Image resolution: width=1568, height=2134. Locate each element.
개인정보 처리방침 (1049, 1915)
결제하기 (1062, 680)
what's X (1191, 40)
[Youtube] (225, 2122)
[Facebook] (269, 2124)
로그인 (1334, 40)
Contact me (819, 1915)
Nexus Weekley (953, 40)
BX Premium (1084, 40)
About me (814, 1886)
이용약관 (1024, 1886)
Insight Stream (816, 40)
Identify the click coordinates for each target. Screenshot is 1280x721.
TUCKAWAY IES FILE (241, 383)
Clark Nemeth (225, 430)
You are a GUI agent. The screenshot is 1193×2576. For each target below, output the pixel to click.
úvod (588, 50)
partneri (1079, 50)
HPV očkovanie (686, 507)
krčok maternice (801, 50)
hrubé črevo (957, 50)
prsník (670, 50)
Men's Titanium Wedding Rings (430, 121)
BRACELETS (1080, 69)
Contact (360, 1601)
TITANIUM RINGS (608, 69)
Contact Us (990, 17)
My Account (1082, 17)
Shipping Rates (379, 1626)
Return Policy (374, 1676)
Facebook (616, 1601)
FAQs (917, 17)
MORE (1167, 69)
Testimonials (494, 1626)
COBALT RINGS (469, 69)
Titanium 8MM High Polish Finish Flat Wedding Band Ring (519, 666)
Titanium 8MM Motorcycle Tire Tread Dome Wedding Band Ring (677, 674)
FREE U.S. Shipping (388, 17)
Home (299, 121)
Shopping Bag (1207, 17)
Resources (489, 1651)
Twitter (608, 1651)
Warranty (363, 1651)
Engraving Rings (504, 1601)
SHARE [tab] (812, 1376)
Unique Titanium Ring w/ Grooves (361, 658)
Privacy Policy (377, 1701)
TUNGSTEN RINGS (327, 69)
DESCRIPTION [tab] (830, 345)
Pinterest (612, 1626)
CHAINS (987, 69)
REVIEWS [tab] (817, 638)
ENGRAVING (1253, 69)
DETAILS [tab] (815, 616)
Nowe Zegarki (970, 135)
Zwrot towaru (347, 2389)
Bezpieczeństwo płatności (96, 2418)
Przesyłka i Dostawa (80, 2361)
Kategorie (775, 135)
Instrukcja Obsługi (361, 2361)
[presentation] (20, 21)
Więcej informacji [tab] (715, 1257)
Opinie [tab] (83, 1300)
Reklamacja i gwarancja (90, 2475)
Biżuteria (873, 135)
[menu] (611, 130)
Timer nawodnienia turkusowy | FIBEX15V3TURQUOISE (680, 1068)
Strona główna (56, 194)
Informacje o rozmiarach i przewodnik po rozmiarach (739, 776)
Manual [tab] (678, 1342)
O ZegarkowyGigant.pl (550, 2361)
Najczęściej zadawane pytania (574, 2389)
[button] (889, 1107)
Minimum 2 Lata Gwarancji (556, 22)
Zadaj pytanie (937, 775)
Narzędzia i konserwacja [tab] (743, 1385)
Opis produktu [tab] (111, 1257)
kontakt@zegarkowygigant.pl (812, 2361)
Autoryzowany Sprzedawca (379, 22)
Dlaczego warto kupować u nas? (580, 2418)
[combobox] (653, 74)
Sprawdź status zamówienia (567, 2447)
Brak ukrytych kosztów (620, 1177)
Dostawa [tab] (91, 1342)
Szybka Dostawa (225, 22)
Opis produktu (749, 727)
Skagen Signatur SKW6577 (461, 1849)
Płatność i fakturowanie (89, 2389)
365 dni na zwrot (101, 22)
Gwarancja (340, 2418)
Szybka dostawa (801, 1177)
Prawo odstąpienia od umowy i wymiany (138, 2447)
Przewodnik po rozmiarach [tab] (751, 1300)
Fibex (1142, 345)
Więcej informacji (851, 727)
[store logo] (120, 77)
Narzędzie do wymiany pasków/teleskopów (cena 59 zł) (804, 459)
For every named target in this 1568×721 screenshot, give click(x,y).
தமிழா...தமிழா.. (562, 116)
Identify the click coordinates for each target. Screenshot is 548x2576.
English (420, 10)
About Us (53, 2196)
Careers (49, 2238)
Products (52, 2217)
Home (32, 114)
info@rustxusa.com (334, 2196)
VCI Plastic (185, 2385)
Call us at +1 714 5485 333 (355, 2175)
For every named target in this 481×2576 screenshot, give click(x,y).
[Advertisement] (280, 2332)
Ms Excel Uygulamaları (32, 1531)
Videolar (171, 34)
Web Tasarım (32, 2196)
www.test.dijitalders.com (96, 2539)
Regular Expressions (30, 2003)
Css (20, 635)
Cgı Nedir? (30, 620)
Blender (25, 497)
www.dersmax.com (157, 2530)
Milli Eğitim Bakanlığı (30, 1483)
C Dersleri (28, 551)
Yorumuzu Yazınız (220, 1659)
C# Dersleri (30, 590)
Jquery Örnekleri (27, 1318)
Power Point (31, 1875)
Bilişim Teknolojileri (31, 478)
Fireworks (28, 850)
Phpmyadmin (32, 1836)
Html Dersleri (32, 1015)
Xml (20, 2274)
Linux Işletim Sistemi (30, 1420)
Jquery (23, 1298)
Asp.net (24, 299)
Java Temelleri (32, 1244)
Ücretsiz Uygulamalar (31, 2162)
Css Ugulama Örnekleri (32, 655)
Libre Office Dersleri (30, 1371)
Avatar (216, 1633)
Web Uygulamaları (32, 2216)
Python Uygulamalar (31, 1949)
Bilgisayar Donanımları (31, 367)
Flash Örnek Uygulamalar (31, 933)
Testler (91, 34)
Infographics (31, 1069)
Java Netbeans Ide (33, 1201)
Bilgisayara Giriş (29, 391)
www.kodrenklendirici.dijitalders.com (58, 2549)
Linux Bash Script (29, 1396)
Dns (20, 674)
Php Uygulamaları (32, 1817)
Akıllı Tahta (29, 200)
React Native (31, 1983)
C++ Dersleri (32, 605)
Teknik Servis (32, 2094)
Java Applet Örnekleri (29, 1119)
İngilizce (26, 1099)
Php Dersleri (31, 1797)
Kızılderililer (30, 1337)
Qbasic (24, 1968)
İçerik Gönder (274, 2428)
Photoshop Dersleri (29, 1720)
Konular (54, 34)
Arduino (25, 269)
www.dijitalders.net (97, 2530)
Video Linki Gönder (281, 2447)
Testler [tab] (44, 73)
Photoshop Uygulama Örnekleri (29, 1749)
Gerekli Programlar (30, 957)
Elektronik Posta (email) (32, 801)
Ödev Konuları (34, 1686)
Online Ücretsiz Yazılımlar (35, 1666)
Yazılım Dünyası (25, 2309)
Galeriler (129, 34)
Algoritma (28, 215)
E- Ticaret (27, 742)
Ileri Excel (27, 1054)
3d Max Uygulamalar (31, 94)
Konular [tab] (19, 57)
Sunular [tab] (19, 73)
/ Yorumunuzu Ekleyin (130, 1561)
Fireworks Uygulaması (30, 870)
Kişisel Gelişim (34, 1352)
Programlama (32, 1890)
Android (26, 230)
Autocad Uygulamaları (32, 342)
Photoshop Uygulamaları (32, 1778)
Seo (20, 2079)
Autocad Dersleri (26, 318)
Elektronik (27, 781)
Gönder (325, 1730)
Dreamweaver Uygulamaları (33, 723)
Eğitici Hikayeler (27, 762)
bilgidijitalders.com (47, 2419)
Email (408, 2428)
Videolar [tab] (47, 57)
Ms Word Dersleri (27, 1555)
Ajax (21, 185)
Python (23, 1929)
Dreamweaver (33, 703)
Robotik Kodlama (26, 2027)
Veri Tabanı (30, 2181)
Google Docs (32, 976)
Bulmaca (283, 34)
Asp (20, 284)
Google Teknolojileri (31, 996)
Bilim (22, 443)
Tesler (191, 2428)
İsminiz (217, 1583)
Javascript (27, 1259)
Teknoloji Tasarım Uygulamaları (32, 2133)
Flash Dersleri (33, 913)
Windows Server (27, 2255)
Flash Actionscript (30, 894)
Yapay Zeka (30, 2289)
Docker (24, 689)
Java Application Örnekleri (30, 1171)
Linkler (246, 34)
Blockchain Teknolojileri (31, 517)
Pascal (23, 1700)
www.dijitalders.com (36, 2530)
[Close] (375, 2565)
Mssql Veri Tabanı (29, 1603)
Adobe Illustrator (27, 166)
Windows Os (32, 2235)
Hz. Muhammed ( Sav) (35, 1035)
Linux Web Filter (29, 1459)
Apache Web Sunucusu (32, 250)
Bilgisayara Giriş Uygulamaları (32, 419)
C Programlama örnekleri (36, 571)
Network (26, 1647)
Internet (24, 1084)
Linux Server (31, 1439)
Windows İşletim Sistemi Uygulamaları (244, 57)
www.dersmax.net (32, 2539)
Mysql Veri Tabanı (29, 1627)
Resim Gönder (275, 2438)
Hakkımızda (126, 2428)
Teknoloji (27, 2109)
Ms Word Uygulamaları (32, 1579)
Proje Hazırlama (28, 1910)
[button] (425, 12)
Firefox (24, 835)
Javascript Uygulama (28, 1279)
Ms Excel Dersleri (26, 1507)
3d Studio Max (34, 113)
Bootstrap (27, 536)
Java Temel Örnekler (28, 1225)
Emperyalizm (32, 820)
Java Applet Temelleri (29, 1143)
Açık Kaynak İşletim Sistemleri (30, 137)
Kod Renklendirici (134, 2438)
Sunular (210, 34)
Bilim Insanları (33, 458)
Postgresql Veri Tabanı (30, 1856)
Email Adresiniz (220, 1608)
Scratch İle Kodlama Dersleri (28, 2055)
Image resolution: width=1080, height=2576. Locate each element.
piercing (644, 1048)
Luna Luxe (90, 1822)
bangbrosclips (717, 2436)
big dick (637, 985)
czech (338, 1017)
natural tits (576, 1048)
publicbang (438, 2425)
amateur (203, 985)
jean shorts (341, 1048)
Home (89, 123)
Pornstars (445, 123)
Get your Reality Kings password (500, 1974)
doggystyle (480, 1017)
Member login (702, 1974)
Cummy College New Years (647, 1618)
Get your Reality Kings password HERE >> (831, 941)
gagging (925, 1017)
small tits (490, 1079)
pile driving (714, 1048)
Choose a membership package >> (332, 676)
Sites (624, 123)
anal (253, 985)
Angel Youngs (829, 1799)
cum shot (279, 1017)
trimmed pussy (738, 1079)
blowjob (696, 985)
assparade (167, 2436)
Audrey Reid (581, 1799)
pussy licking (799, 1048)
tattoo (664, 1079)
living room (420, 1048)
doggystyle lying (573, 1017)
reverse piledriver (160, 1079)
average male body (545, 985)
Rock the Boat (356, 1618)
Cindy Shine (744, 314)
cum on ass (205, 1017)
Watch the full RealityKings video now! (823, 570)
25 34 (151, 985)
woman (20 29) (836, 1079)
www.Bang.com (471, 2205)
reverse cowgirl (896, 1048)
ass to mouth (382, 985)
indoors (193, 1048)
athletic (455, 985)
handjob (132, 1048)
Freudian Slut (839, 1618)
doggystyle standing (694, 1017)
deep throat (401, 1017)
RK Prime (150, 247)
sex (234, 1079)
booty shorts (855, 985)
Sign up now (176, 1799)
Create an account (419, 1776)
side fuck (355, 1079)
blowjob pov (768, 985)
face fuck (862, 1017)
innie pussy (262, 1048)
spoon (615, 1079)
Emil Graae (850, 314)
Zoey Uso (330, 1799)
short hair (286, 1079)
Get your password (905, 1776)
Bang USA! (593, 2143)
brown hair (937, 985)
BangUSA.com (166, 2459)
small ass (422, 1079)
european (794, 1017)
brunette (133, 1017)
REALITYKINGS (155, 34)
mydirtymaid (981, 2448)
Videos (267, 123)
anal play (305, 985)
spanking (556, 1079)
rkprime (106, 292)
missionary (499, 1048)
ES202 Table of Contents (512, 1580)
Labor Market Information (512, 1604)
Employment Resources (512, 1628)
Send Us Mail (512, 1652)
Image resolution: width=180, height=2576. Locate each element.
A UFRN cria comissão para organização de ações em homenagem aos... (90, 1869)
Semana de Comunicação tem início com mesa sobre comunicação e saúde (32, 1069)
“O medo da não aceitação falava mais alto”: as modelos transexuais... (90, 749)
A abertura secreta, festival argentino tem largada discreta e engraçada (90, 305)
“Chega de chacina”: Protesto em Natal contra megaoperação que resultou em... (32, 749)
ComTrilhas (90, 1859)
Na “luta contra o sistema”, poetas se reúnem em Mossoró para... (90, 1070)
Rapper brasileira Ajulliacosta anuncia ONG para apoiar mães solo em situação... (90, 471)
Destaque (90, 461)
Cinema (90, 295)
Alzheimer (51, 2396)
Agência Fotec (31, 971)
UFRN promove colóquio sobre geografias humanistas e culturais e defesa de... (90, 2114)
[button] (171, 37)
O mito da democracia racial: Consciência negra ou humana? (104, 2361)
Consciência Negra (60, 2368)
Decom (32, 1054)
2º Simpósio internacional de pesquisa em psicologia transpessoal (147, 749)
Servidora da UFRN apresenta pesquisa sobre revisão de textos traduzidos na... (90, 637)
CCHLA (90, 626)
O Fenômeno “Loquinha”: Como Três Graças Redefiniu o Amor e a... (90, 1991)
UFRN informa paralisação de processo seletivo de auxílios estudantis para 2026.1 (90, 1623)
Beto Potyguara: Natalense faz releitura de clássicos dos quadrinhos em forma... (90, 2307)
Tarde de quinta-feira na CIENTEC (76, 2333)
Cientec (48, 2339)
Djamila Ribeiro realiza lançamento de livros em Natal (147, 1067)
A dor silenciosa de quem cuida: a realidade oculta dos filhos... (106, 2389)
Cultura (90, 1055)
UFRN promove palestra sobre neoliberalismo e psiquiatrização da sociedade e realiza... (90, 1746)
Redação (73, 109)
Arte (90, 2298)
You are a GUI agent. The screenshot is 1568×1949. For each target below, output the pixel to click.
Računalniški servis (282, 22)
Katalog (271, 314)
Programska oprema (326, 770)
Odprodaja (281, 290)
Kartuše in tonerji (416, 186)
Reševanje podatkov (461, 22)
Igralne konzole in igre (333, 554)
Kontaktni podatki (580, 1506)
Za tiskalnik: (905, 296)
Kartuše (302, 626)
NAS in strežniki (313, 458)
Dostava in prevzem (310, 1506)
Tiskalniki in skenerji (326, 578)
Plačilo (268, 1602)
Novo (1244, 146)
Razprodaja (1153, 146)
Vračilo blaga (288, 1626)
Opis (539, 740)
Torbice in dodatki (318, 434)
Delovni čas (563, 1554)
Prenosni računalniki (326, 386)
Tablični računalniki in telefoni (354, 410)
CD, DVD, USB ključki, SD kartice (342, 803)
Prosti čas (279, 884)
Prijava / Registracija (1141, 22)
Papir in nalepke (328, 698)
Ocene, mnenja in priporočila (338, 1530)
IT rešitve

■ Aim of the exercise
Copy out the records between the line holding "Consciência Negra (60, 2368)" and the line holding "a... (90, 1991)", inclusive, exactly as they appear.

■ The output
Consciência Negra (60, 2368)
Decom (32, 1054)
2º Simpósio internacional de pesquisa em psicologia transpessoal (147, 749)
Servidora da UFRN apresenta pesquisa sobre revisão de textos traduzidos na... (90, 637)
CCHLA (90, 626)
O Fenômeno “Loquinha”: Como Três Graças Redefiniu o Amor e a... (90, 1991)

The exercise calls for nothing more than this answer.